::: DATA TO USE

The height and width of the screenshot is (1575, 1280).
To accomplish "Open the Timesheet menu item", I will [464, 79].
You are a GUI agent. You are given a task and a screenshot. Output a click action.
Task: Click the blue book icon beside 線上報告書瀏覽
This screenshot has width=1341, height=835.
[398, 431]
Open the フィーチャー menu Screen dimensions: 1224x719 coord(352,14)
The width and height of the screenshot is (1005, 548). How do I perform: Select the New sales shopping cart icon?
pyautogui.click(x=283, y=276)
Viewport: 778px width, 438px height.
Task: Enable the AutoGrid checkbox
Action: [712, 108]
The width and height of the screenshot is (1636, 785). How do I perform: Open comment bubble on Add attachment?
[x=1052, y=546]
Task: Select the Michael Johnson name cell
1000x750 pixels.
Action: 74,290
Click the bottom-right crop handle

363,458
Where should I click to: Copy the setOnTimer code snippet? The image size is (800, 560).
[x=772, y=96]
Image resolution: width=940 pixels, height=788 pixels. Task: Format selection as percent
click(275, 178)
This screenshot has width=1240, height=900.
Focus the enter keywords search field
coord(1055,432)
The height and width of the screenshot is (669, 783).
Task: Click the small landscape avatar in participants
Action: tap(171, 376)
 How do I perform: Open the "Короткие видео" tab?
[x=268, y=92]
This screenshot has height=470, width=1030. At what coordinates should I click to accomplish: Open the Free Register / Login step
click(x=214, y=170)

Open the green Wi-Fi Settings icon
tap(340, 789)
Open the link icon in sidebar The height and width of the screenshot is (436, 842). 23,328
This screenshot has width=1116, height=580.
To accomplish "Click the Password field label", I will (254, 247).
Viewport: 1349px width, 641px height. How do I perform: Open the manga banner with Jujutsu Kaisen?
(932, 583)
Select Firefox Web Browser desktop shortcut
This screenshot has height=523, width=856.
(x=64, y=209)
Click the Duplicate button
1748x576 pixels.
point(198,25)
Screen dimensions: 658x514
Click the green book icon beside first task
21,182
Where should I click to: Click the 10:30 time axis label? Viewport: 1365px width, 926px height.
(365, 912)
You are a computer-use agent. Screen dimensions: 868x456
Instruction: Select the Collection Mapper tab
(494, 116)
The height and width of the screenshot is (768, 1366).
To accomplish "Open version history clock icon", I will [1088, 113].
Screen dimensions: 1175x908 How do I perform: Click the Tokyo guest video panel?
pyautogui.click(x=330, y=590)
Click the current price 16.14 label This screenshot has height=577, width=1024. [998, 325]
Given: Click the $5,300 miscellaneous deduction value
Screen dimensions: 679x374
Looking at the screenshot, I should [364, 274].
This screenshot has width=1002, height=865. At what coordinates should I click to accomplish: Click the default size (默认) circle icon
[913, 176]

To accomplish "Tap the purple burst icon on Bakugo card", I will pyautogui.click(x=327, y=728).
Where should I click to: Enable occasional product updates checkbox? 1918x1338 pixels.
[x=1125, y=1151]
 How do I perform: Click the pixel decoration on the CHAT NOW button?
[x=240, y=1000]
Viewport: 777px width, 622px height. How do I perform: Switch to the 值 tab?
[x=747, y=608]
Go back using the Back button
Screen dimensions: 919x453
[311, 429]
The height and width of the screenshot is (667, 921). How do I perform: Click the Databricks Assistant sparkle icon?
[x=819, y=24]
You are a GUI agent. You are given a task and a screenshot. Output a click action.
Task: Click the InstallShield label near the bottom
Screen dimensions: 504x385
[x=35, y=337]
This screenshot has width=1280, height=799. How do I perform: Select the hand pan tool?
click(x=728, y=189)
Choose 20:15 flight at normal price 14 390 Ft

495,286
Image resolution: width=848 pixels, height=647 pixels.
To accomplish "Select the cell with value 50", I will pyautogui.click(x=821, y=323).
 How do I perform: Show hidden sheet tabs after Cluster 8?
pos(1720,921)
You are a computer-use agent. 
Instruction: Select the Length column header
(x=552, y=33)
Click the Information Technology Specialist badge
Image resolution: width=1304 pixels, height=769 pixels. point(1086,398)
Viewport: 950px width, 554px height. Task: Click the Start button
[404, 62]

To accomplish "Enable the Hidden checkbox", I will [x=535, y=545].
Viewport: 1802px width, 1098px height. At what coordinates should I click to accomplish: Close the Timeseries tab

::::::

* [TASK DESCRIPTION]
If a line above holds the word "will", copy it.

* [OUTPUT]
To accomplish "Open the Timesheet menu item", I will [464, 79].
To accomplish "Click the Password field label", I will (254, 247).
To accomplish "Open version history clock icon", I will [1088, 113].
To accomplish "Tap the purple burst icon on Bakugo card", I will pyautogui.click(x=327, y=728).
To accomplish "Select the cell with value 50", I will pyautogui.click(x=821, y=323).
To accomplish "Enable the Hidden checkbox", I will [x=535, y=545].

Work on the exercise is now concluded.